* _Entries_:
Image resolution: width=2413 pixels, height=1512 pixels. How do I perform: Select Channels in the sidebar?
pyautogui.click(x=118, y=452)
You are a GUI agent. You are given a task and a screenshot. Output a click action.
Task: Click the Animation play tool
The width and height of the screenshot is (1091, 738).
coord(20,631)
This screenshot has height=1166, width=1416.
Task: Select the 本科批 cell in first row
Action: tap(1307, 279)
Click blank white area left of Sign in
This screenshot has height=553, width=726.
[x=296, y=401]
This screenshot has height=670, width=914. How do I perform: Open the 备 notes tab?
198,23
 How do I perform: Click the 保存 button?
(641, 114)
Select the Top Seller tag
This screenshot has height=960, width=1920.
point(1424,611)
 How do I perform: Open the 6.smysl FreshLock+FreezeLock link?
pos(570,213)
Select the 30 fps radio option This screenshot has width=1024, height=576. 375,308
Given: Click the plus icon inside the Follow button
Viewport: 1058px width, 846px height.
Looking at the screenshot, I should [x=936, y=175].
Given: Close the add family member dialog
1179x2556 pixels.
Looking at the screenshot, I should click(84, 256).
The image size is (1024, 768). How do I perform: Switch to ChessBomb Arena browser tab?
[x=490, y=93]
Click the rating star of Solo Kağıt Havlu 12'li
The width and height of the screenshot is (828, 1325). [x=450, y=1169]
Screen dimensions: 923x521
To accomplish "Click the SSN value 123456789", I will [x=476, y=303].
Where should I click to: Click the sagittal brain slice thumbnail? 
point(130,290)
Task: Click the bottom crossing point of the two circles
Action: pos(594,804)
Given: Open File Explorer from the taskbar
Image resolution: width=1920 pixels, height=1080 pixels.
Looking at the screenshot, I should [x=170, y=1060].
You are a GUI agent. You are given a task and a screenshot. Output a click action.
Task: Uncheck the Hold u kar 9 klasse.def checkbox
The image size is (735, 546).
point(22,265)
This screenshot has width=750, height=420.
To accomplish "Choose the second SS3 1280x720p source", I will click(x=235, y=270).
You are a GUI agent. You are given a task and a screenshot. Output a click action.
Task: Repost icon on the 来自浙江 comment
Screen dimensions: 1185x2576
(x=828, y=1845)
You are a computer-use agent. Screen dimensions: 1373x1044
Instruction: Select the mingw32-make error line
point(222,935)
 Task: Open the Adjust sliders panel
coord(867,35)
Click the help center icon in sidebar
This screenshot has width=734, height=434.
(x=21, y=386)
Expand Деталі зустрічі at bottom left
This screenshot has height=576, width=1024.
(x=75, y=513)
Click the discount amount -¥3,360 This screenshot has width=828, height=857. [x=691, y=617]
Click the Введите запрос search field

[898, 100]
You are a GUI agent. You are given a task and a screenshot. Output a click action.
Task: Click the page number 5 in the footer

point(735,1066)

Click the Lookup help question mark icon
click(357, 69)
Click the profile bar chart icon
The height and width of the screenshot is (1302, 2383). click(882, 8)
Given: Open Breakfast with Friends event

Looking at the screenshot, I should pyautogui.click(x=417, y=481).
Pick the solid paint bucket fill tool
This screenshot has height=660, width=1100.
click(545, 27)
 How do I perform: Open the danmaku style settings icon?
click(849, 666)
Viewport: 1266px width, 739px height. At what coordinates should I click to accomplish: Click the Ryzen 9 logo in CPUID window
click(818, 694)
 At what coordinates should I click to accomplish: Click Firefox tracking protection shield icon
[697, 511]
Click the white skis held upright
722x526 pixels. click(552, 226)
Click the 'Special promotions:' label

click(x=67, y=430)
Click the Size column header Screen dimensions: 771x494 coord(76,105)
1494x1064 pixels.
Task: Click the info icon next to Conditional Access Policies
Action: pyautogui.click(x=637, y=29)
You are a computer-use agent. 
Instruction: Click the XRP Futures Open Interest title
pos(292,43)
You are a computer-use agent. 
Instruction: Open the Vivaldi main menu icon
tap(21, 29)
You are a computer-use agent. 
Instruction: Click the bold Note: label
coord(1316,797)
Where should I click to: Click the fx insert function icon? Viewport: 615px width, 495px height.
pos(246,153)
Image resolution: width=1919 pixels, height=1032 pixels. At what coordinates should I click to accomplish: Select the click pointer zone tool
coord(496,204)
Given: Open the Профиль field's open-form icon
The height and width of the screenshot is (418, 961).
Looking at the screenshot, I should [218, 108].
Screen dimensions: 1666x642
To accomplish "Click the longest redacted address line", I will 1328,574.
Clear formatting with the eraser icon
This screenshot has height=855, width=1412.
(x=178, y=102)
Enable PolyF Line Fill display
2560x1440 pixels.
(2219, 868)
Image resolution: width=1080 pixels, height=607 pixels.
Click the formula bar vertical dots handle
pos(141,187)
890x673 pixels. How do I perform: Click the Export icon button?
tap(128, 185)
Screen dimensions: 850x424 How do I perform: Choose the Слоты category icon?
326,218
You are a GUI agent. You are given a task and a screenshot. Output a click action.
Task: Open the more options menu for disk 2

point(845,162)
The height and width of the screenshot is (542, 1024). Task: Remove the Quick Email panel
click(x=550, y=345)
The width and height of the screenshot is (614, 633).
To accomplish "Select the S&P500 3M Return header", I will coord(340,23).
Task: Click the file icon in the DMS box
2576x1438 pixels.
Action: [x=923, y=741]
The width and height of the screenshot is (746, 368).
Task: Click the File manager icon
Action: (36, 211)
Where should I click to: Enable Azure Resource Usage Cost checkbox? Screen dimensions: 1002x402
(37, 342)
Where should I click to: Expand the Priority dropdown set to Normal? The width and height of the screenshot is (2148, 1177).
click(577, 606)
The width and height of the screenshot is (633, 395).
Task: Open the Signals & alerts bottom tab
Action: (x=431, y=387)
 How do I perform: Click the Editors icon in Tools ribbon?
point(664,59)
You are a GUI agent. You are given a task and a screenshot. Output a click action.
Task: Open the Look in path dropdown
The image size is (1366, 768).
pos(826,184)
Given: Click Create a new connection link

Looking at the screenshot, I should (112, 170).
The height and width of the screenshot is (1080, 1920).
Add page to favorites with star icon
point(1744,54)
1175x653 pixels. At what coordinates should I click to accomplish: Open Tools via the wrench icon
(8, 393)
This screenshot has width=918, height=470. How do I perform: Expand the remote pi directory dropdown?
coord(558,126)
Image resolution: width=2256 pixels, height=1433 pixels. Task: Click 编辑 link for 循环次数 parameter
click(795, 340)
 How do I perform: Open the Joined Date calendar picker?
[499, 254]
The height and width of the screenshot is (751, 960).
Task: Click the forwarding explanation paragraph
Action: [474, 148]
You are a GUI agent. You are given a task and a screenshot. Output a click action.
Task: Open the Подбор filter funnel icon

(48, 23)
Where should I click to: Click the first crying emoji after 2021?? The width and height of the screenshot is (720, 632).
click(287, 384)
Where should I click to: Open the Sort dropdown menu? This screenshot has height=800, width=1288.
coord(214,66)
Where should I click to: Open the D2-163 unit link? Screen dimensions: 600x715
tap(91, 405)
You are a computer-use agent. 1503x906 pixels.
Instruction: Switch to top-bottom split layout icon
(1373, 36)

* _Set exercise_: Rewrite every line of the material above as a Markdown table with a "No." column numbering the rows and a "Line" column holding each line. Leave out blank lines.

* _Written response_:
| No. | Line |
|---|---|
| 1 | Image resolution: width=2413 pixels, height=1512 pixels. How do I perform: Select Channels in the sidebar? |
| 2 | pyautogui.click(x=118, y=452) |
| 3 | You are a GUI agent. You are given a task and a screenshot. Output a click action. |
| 4 | Task: Click the Animation play tool |
| 5 | The width and height of the screenshot is (1091, 738). |
| 6 | coord(20,631) |
| 7 | This screenshot has height=1166, width=1416. |
| 8 | Task: Select the 本科批 cell in first row |
| 9 | Action: tap(1307, 279) |
| 10 | Click blank white area left of Sign in |
| 11 | This screenshot has height=553, width=726. |
| 12 | [x=296, y=401] |
| 13 | This screenshot has height=670, width=914. How do I perform: Open the 备 notes tab? |
| 14 | 198,23 |
| 15 |  How do I perform: Click the 保存 button? |
| 16 | (641, 114) |
| 17 | Select the Top Seller tag |
| 18 | This screenshot has height=960, width=1920. |
| 19 | point(1424,611) |
| 20 |  How do I perform: Open the 6.smysl FreshLock+FreezeLock link? |
| 21 | pos(570,213) |
| 22 | Select the 30 fps radio option This screenshot has width=1024, height=576. 375,308 |
| 23 | Given: Click the plus icon inside the Follow button |
| 24 | Viewport: 1058px width, 846px height. |
| 25 | Looking at the screenshot, I should [x=936, y=175]. |
| 26 | Given: Close the add family member dialog |
| 27 | 1179x2556 pixels. |
| 28 | Looking at the screenshot, I should click(84, 256). |
| 29 | The image size is (1024, 768). How do I perform: Switch to ChessBomb Arena browser tab? |
| 30 | [x=490, y=93] |
| 31 | Click the rating star of Solo Kağıt Havlu 12'li |
| 32 | The width and height of the screenshot is (828, 1325). [x=450, y=1169] |
| 33 | Screen dimensions: 923x521 |
| 34 | To accomplish "Click the SSN value 123456789", I will [x=476, y=303]. |
| 35 | Where should I click to: Click the sagittal brain slice thumbnail?  |
| 36 | point(130,290) |
| 37 | Task: Click the bottom crossing point of the two circles |
| 38 | Action: pos(594,804) |
| 39 | Given: Open File Explorer from the taskbar |
| 40 | Image resolution: width=1920 pixels, height=1080 pixels. |
| 41 | Looking at the screenshot, I should [x=170, y=1060]. |
| 42 | You are a GUI agent. You are given a task and a screenshot. Output a click action. |
| 43 | Task: Uncheck the Hold u kar 9 klasse.def checkbox |
| 44 | The image size is (735, 546). |
| 45 | point(22,265) |
| 46 | This screenshot has width=750, height=420. |
| 47 | To accomplish "Choose the second SS3 1280x720p source", I will click(x=235, y=270). |
| 48 | You are a GUI agent. You are given a task and a screenshot. Output a click action. |
| 49 | Task: Repost icon on the 来自浙江 comment |
| 50 | Screen dimensions: 1185x2576 |
| 51 | (x=828, y=1845) |
| 52 | You are a computer-use agent. Screen dimensions: 1373x1044 |
| 53 | Instruction: Select the mingw32-make error line |
| 54 | point(222,935) |
| 55 |  Task: Open the Adjust sliders panel |
| 56 | coord(867,35) |
| 57 | Click the help center icon in sidebar |
| 58 | This screenshot has width=734, height=434. |
| 59 | (x=21, y=386) |
| 60 | Expand Деталі зустрічі at bottom left |
| 61 | This screenshot has height=576, width=1024. |
| 62 | (x=75, y=513) |
| 63 | Click the discount amount -¥3,360 This screenshot has width=828, height=857. [x=691, y=617] |
| 64 | Click the Введите запрос search field |
| 65 | [898, 100] |
| 66 | You are a GUI agent. You are given a task and a screenshot. Output a click action. |
| 67 | Task: Click the page number 5 in the footer |
| 68 | point(735,1066) |
| 69 | Click the Lookup help question mark icon |
| 70 | click(357, 69) |
| 71 | Click the profile bar chart icon |
| 72 | The height and width of the screenshot is (1302, 2383). click(882, 8) |
| 73 | Given: Open Breakfast with Friends event |
| 74 | Looking at the screenshot, I should pyautogui.click(x=417, y=481). |
| 75 | Pick the solid paint bucket fill tool |
| 76 | This screenshot has height=660, width=1100. |
| 77 | click(545, 27) |
| 78 |  How do I perform: Open the danmaku style settings icon? |
| 79 | click(849, 666) |
| 80 | Viewport: 1266px width, 739px height. At what coordinates should I click to accomplish: Click the Ryzen 9 logo in CPUID window |
| 81 | click(818, 694) |
| 82 |  At what coordinates should I click to accomplish: Click Firefox tracking protection shield icon |
| 83 | [697, 511] |
| 84 | Click the white skis held upright |
| 85 | 722x526 pixels. click(552, 226) |
| 86 | Click the 'Special promotions:' label |
| 87 | click(x=67, y=430) |
| 88 | Click the Size column header Screen dimensions: 771x494 coord(76,105) |
| 89 | 1494x1064 pixels. |
| 90 | Task: Click the info icon next to Conditional Access Policies |
| 91 | Action: pyautogui.click(x=637, y=29) |
| 92 | You are a computer-use agent.  |
| 93 | Instruction: Click the XRP Futures Open Interest title |
| 94 | pos(292,43) |
| 95 | You are a computer-use agent.  |
| 96 | Instruction: Open the Vivaldi main menu icon |
| 97 | tap(21, 29) |
| 98 | You are a computer-use agent.  |
| 99 | Instruction: Click the bold Note: label |
| 100 | coord(1316,797) |
| 101 | Where should I click to: Click the fx insert function icon? Viewport: 615px width, 495px height. |
| 102 | pos(246,153) |
| 103 | Image resolution: width=1919 pixels, height=1032 pixels. At what coordinates should I click to accomplish: Select the click pointer zone tool |
| 104 | coord(496,204) |
| 105 | Given: Open the Профиль field's open-form icon |
| 106 | The height and width of the screenshot is (418, 961). |
| 107 | Looking at the screenshot, I should [218, 108]. |
| 108 | Screen dimensions: 1666x642 |
| 109 | To accomplish "Click the longest redacted address line", I will 1328,574. |
| 110 | Clear formatting with the eraser icon |
| 111 | This screenshot has height=855, width=1412. |
| 112 | (x=178, y=102) |
| 113 | Enable PolyF Line Fill display |
| 114 | 2560x1440 pixels. |
| 115 | (2219, 868) |
| 116 | Image resolution: width=1080 pixels, height=607 pixels. |
| 117 | Click the formula bar vertical dots handle |
| 118 | pos(141,187) |
| 119 | 890x673 pixels. How do I perform: Click the Export icon button? |
| 120 | tap(128, 185) |
| 121 | Screen dimensions: 850x424 How do I perform: Choose the Слоты category icon? |
| 122 | 326,218 |
| 123 | You are a GUI agent. You are given a task and a screenshot. Output a click action. |
| 124 | Task: Open the more options menu for disk 2 |
| 125 | point(845,162) |
| 126 | The height and width of the screenshot is (542, 1024). Task: Remove the Quick Email panel |
| 127 | click(x=550, y=345) |
| 128 | The width and height of the screenshot is (614, 633). |
| 129 | To accomplish "Select the S&P500 3M Return header", I will coord(340,23). |
| 130 | Task: Click the file icon in the DMS box |
| 131 | 2576x1438 pixels. |
| 132 | Action: [x=923, y=741] |
| 133 | The width and height of the screenshot is (746, 368). |
| 134 | Task: Click the File manager icon |
| 135 | Action: (36, 211) |
| 136 | Where should I click to: Enable Azure Resource Usage Cost checkbox? Screen dimensions: 1002x402 |
| 137 | (37, 342) |
| 138 | Where should I click to: Expand the Priority dropdown set to Normal? The width and height of the screenshot is (2148, 1177). |
| 139 | click(577, 606) |
| 140 | The width and height of the screenshot is (633, 395). |
| 141 | Task: Open the Signals & alerts bottom tab |
| 142 | Action: (x=431, y=387) |
| 143 |  How do I perform: Click the Editors icon in Tools ribbon? |
| 144 | point(664,59) |
| 145 | You are a GUI agent. You are given a task and a screenshot. Output a click action. |
| 146 | Task: Open the Look in path dropdown |
| 147 | The image size is (1366, 768). |
| 148 | pos(826,184) |
| 149 | Given: Click Create a new connection link |
| 150 | Looking at the screenshot, I should (112, 170). |
| 151 | The height and width of the screenshot is (1080, 1920). |
| 152 | Add page to favorites with star icon |
| 153 | point(1744,54) |
| 154 | 1175x653 pixels. At what coordinates should I click to accomplish: Open Tools via the wrench icon |
| 155 | (8, 393) |
| 156 | This screenshot has width=918, height=470. How do I perform: Expand the remote pi directory dropdown? |
| 157 | coord(558,126) |
| 158 | Image resolution: width=2256 pixels, height=1433 pixels. Task: Click 编辑 link for 循环次数 parameter |
| 159 | click(795, 340) |
| 160 |  How do I perform: Open the Joined Date calendar picker? |
| 161 | [499, 254] |
| 162 | The height and width of the screenshot is (751, 960). |
| 163 | Task: Click the forwarding explanation paragraph |
| 164 | Action: [474, 148] |
| 165 | You are a GUI agent. You are given a task and a screenshot. Output a click action. |
| 166 | Task: Open the Подбор filter funnel icon |
| 167 | (48, 23) |
| 168 | Where should I click to: Click the first crying emoji after 2021?? The width and height of the screenshot is (720, 632). |
| 169 | click(287, 384) |
| 170 | Where should I click to: Open the Sort dropdown menu? This screenshot has height=800, width=1288. |
| 171 | coord(214,66) |
| 172 | Where should I click to: Open the D2-163 unit link? Screen dimensions: 600x715 |
| 173 | tap(91, 405) |
| 174 | You are a computer-use agent. 1503x906 pixels. |
| 175 | Instruction: Switch to top-bottom split layout icon |
| 176 | (1373, 36) |